Pressemitteilung
„Sozialstaat modernisieren heißt Gleichstellung mitdenken“
Berlin, den 28.8.2026
Reformpläne der schwarzroten Regierung untergraben Gleichstellung und belasten Frauen deutlich stärker als Männer. Würden Vorhaben und geplante Gesetze danach überprüft, welche Folgen sie im Ergebnis für Männer und Frauen haben, wäre das nicht passiert. Deshalb fordern wir einen verbindlichen Gleichstellungscheck.
Die Liste der geplanten Reformen und Einsparungen ist lang.

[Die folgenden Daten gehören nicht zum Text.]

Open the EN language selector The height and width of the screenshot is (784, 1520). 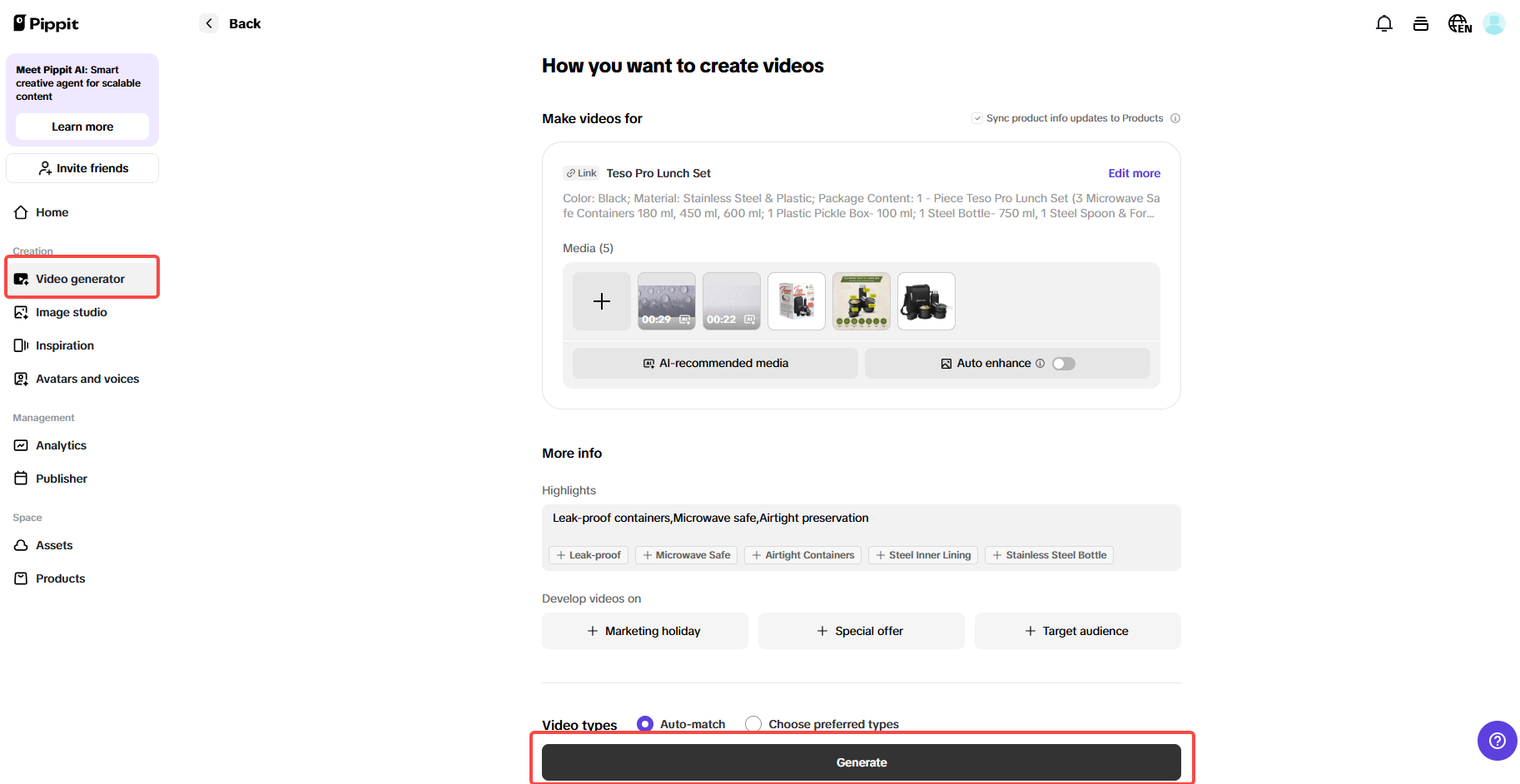point(1459,23)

Sie betreffen in der Summe vor allem Frauen: Auch, wenn das Bundespräsidium der SPD sich nun klar gegen die Streichung des Unterhaltsvorschusses für Kinder von Alleinerziehenden (90 Prozent sind Mütter) mit Vollendung des 16. Lebensjahres ausgesprochen hat, und es große Proteste seitens der Zivilgesellschaft gibt, will die CDU offenbar an den Plänen festhalten. Auch gegen die Senkung der Rentenbeiträge für Pflegende gibt es massive Proteste unter anderem von den Wohlfahrtverbänden. Jetzt hat CDU Gesundheitsminister Carsten Linnemann angekündigt, diesen Gesetzentwurf seiner Vorgängerin Nina Warken zu stoppen- allerdings ist die Entscheidung weiterhin wegen Finanzierungsfragen offen.

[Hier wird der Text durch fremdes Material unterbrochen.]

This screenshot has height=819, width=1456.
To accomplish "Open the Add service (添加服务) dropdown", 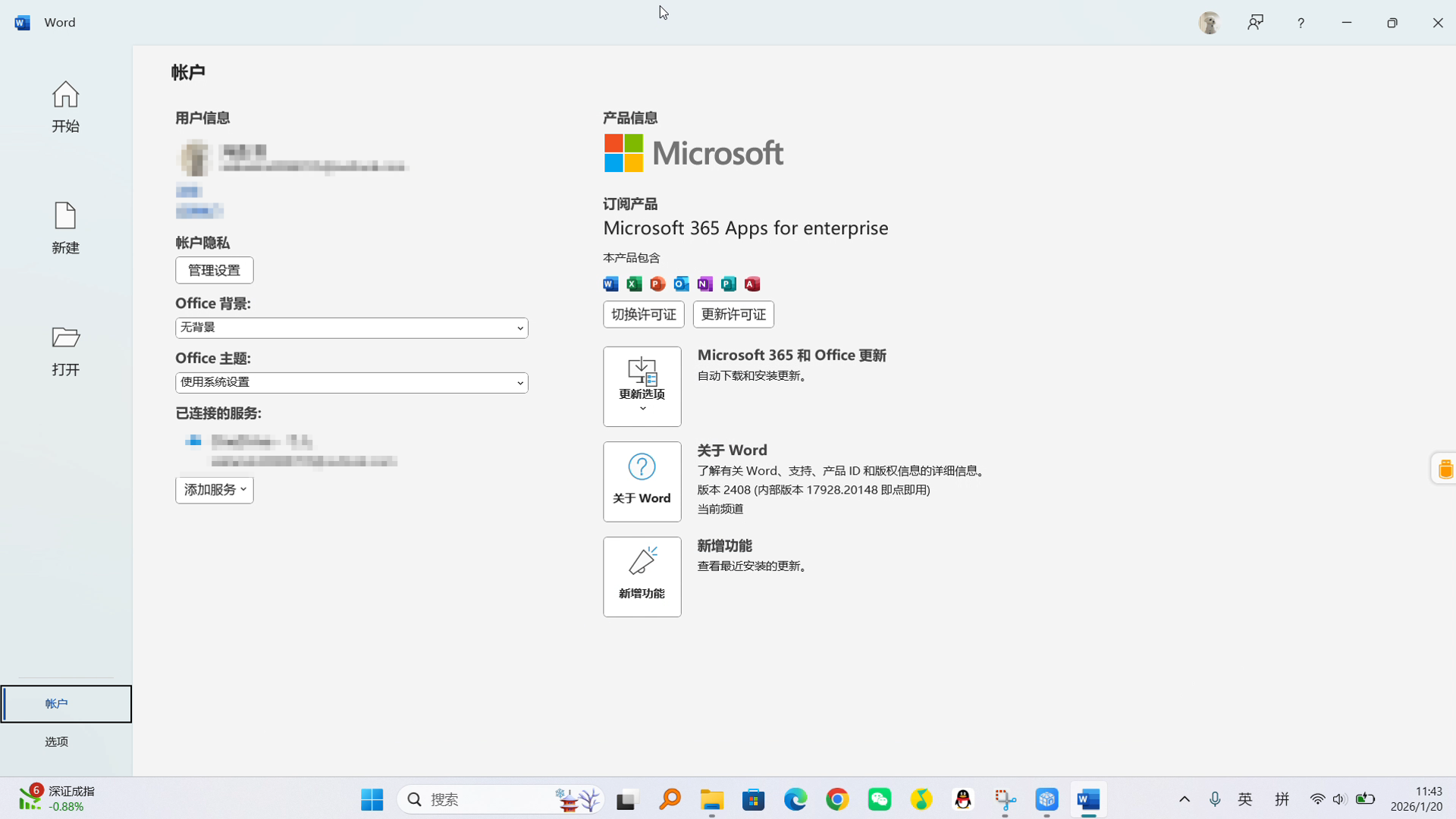I will pyautogui.click(x=215, y=490).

Bei anderen „Reformvorhaben“, die insbesondere Frauen treffen, erkennen wir bisher leider keine Bewegung:
- Kürzung beim Elterngeld, von 14 Monate (aufgeteilt auf beide Elternteile) auf 12 Monate, auch diese „Sparmaßnahme“ trifft vor allem Frauen.

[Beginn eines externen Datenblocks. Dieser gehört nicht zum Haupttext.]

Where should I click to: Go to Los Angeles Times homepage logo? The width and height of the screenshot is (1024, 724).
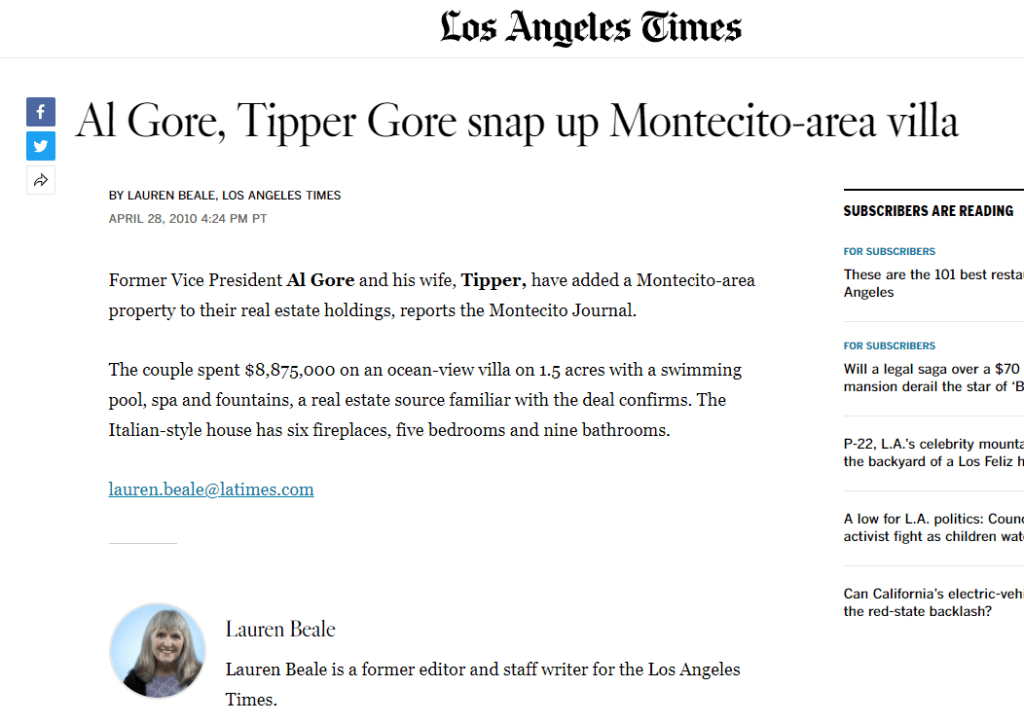591,28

- Der Zugang zu den Pflegegraden 1 bis 3 soll erschwert werden, dadurch gibt es weniger finanzielle Entlastungen für Pflegebedürftige und ihre Angehörigen.
- Kürzungen des Wohngeldes führen dazu, dass ein Drittel der Berechtigten ihren Anspruch verlieren werden – überproportional Frauen, die wegen Erziehungszeiten mit Teilzeitjobs, Pflege von Angehörigen oder geringen Gehältern nur eine kleine Rente bekommen und deshalb auf Wohngeld angewiesen sind.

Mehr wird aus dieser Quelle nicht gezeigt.